--- Begin ---

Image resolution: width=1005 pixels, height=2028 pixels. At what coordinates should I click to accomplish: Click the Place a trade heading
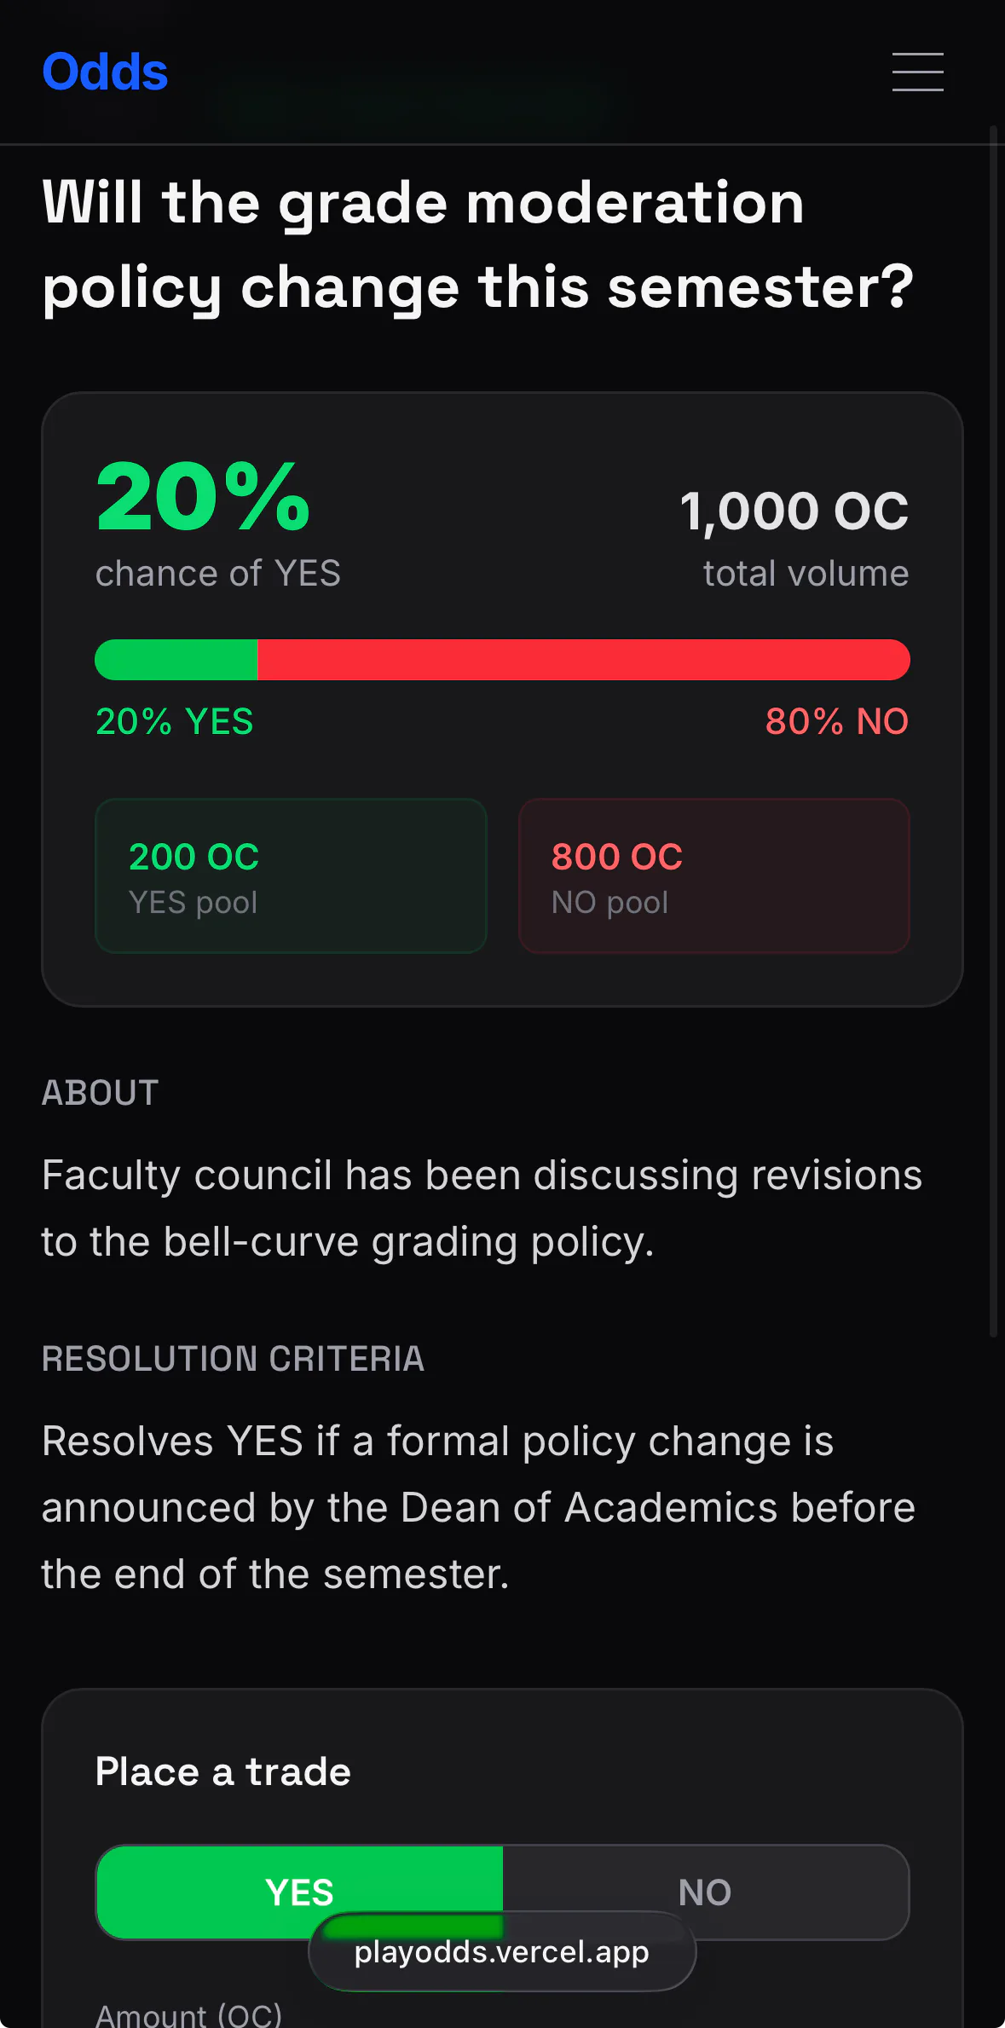click(223, 1771)
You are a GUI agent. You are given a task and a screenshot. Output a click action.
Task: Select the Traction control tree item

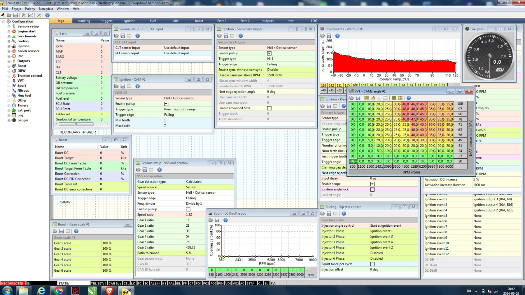[x=29, y=76]
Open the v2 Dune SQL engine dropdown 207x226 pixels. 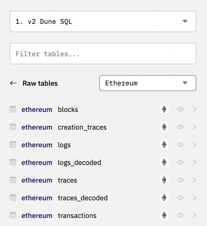pyautogui.click(x=103, y=21)
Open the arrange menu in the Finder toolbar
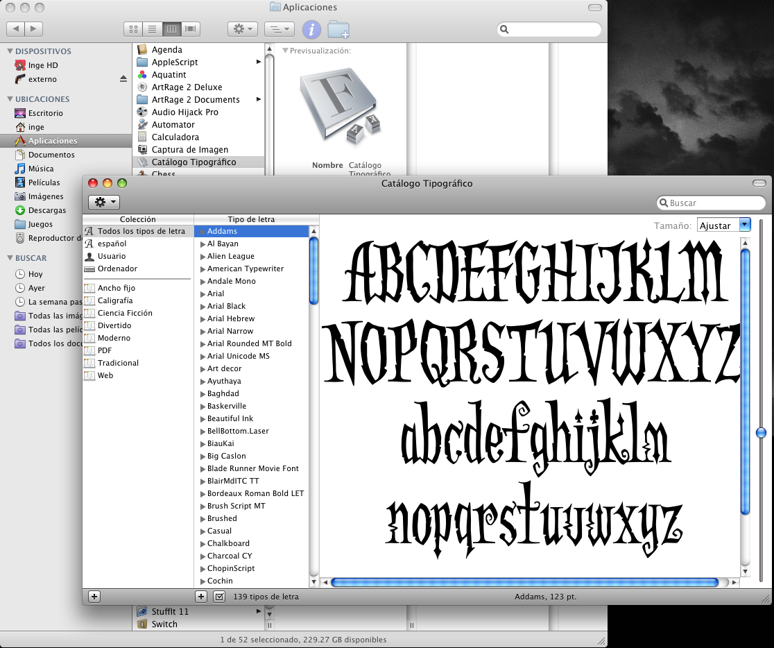 [279, 29]
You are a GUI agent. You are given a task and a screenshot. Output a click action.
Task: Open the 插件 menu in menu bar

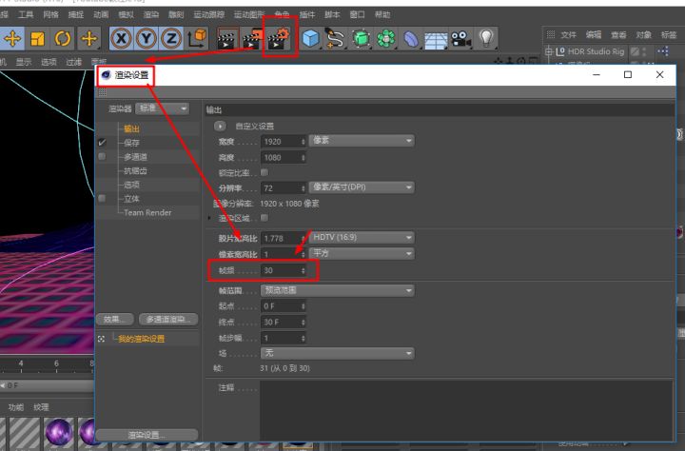tap(306, 15)
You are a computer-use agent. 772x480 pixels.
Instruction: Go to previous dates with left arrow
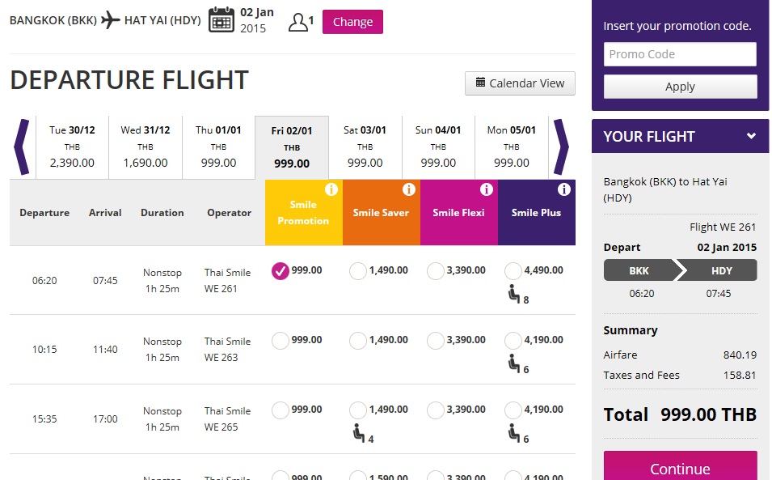22,147
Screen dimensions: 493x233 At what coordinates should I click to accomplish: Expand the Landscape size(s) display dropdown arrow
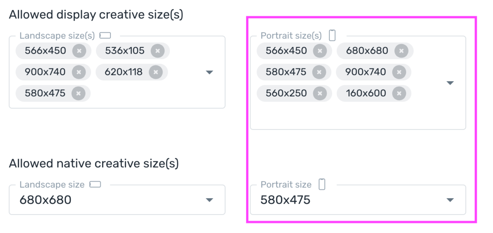tap(210, 72)
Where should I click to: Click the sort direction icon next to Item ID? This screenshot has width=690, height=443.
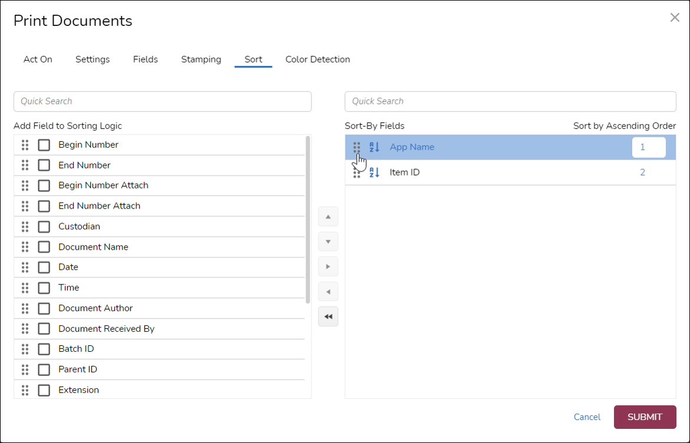coord(374,172)
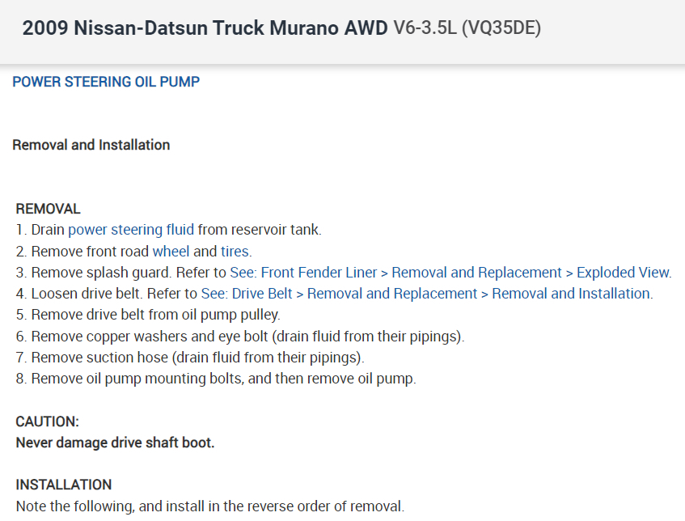Click the REMOVAL section heading
Screen dimensions: 685x521
pyautogui.click(x=49, y=209)
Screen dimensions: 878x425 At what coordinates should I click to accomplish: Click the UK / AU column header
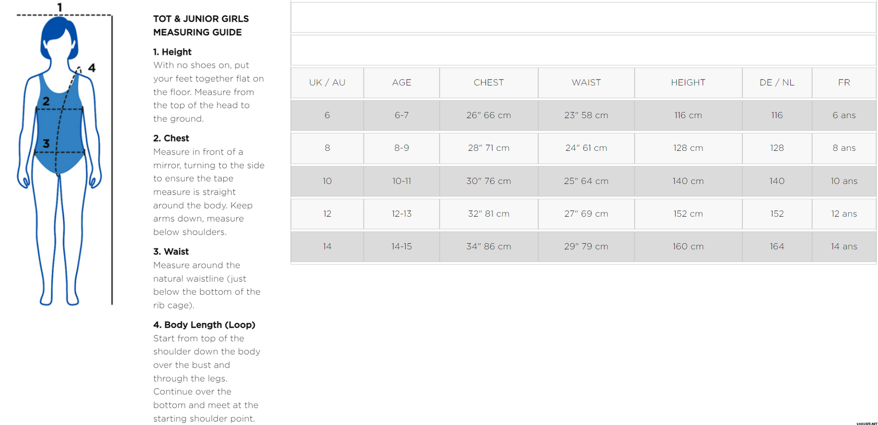(327, 83)

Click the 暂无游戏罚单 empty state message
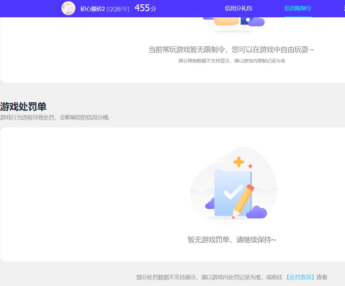pos(232,240)
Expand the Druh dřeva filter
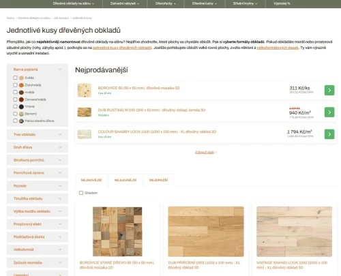 point(38,147)
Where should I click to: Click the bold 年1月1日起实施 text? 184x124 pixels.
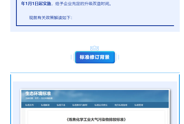coord(36,4)
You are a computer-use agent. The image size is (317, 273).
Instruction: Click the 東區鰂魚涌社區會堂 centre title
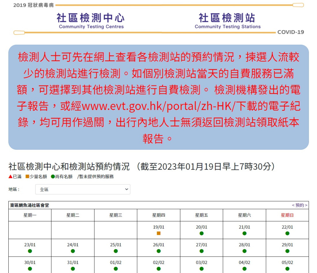click(29, 205)
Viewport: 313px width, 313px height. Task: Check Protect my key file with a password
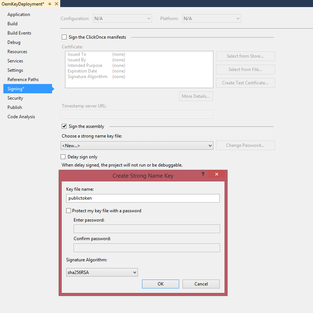click(68, 210)
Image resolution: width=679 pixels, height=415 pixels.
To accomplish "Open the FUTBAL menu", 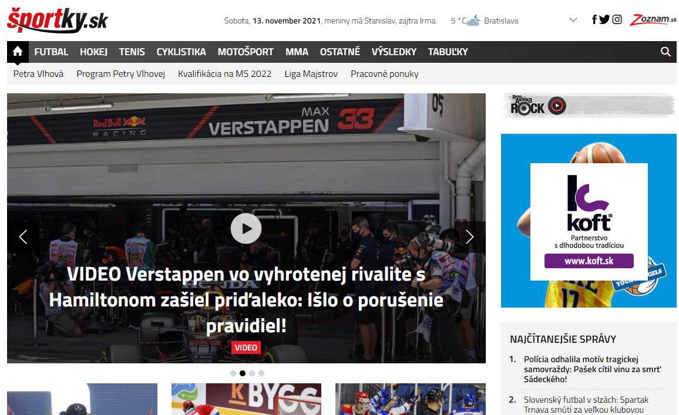I will pos(51,52).
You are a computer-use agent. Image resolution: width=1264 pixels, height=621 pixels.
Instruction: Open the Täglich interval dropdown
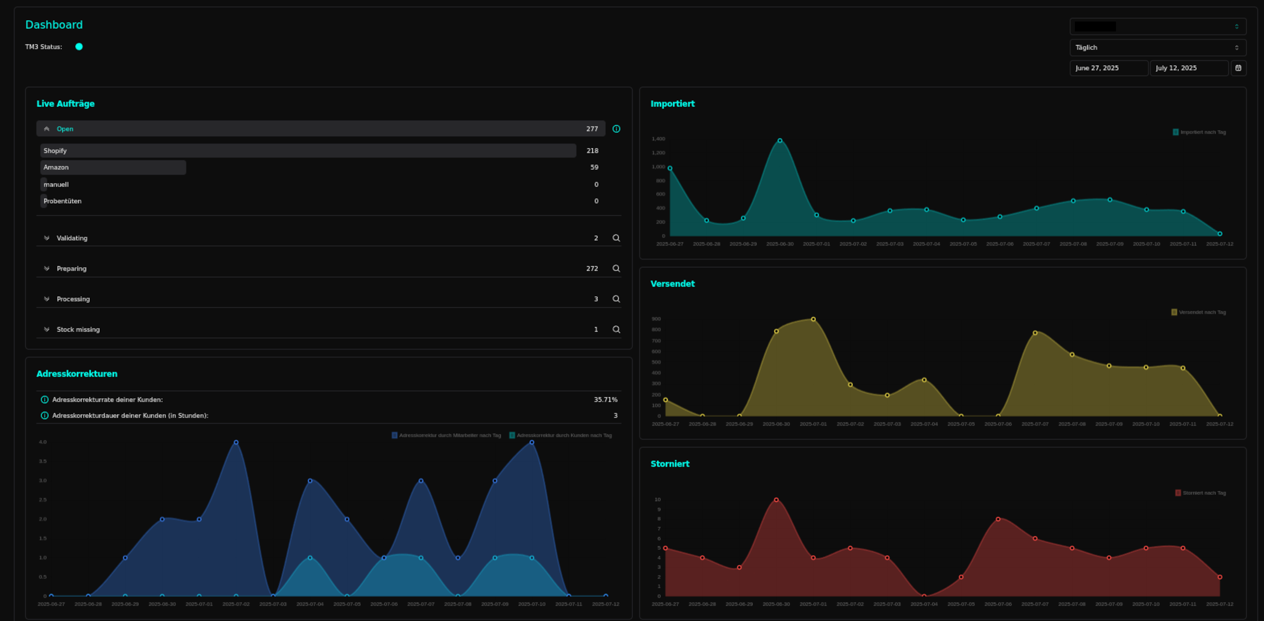click(x=1157, y=48)
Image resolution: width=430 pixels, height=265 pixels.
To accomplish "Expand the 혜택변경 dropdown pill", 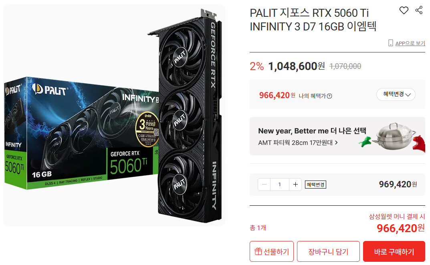I will point(396,94).
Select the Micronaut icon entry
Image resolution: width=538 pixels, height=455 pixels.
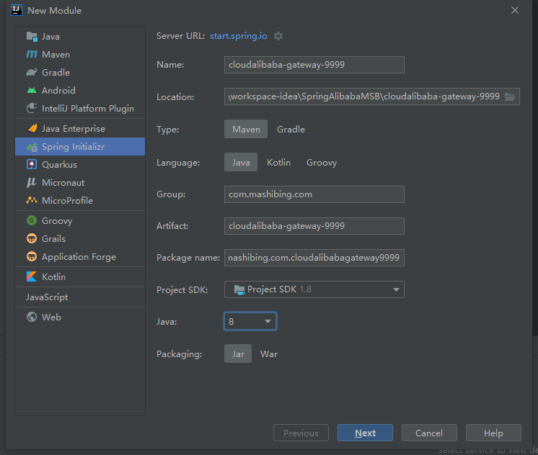(x=32, y=183)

--- End ---

List each line above that contains the string "size", matching case exactly.

• **In response**
Screen dimensions: 493x233 At what coordinates should I click to accomplish: Expand the Landscape size(s) display dropdown arrow
You are a computer-use agent. The image size is (317, 273).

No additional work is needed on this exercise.